Erlebnisbericht: Auf dem Jakobsweg bis Finisterre

Drei Jahre lang war ich mit Gruppen von 14-20 Erwachsenen auf dem Camino francés, dem spanischen Jakobsweg unterwegs: 2014 von St. Jean Pied de Port am Fuß der Pyrenäen bis nach Burgos, 2015 durch die Meseta über Leon und Astorga bis zum Cruz de Ferro und im Mai 2016 über Santiago de Compostela bis Finisterre am Atlantik. Was war das Besondere daran, diesen alten Weg zu gehen, an dessen Ende einen die Legende vom Jakobusgrab erwartet? Manches Mal durch menschenleere Landschaft, ein andermal an belebten Straßen entlang, mal bei Sonne, dann bei peitschendem Regen? Über zwanzig Kilometer jeden Tag.

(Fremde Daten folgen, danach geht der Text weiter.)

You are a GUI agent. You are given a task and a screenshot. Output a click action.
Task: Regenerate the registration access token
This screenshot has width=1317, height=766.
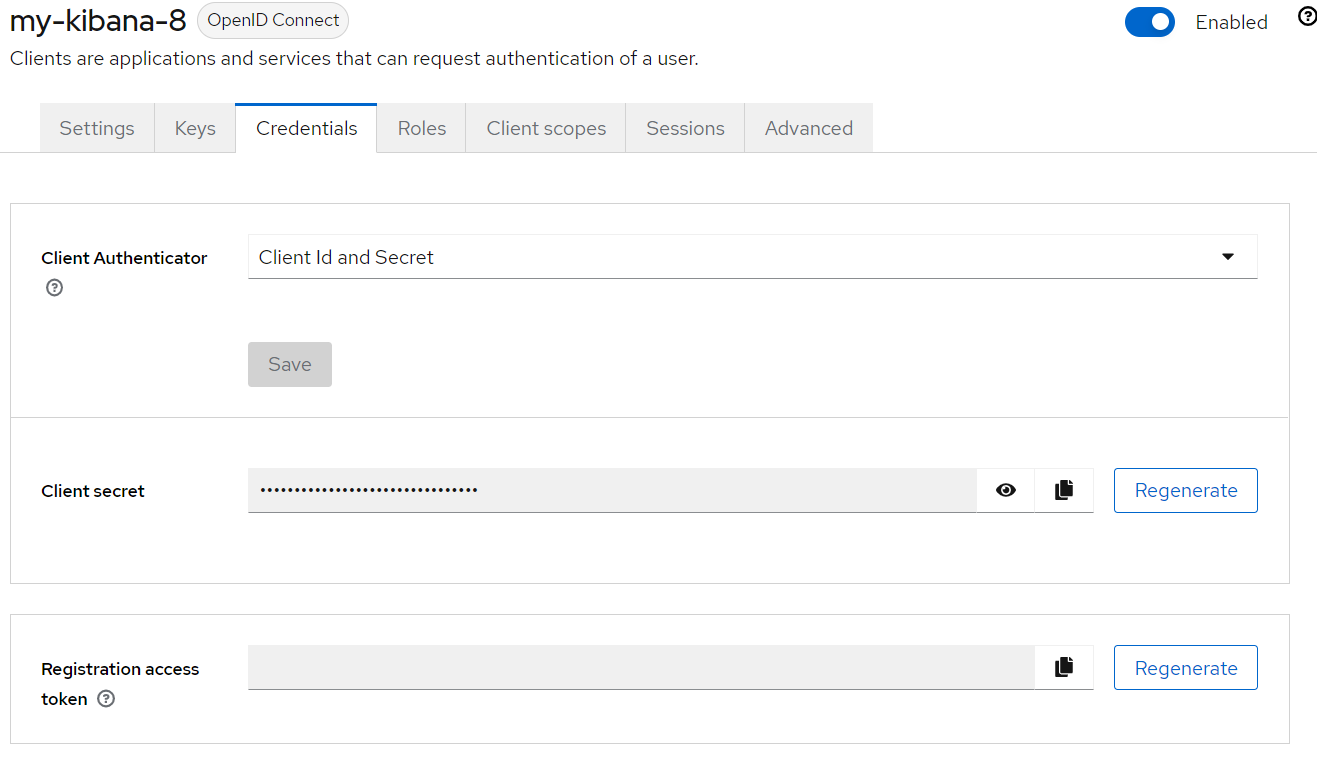pyautogui.click(x=1185, y=667)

Die Antwort ist einfach: Weil es die Pfade gibt. Als Wege, die verschiedenste Ecken Europas verbinden. Seit Jahrhunderten sind Menschen aufgebrochen. Sie nehmen eine Auszeit. Unterbrechen ihren Alltag. Mit Rucksack und Pilgerstab. Voller Hoffnung. Quälerei denken die einen, in sich hinein horchen, sagen die andren. Der Weg ist das Ziel: nach Santiago de Compostela im spanischen Galizien. Und dann ans „Ende der Welt“ am rauschenden Atlantik.

Jakobsweg. Enorm beeindruckende Landschaft: die Farben des Ginsters, des Klatschmohns, der Kornblumen, wilder Lavendel, dazu die Liebe der Spanier zu Rosen und Calla gemischt mit den Brauntönen von Äckern, Rinden und Lehm oder dem unterschiedlichen Grün der Felder! Vorbei an verwunschenen kleinen Weilern und bedeutenden romanischen Klöstern und Kirchen. Gemeinsam Unterwegs-Sein mit anderen Pilgerinnen und Pilgern. Sich über Gott und die Welt unterhalten. Freundschaften schließen. Zusammen essen, singen, lachen und zusammen Wäsche waschen.

Menschen unbefangen begegnen. Sich gegenseitig unterstützen. So sollte es immer sein. Pilgern heißt Sich-Auf-den-Weg-Machen. Vertrautes hinter sich lassen und Neuland betreten. Mit einem Ziel vor Augen. Keine Hetze, kein Getrieben-Sein von Terminkalender und Telefon. Nicht auf der Überholspur. Pilgern bedeutet, sich für Dinge um sich herum Zeit nehmen: Beobachten und Bewahren. Wahrnehmen all dessen, was um mich herum ist. Sich Zeit-Nehmen für das Schöne in unserer Welt. Und Bauwerke voller Geschichte besuchen und studieren. Der Weg ist das Ziel.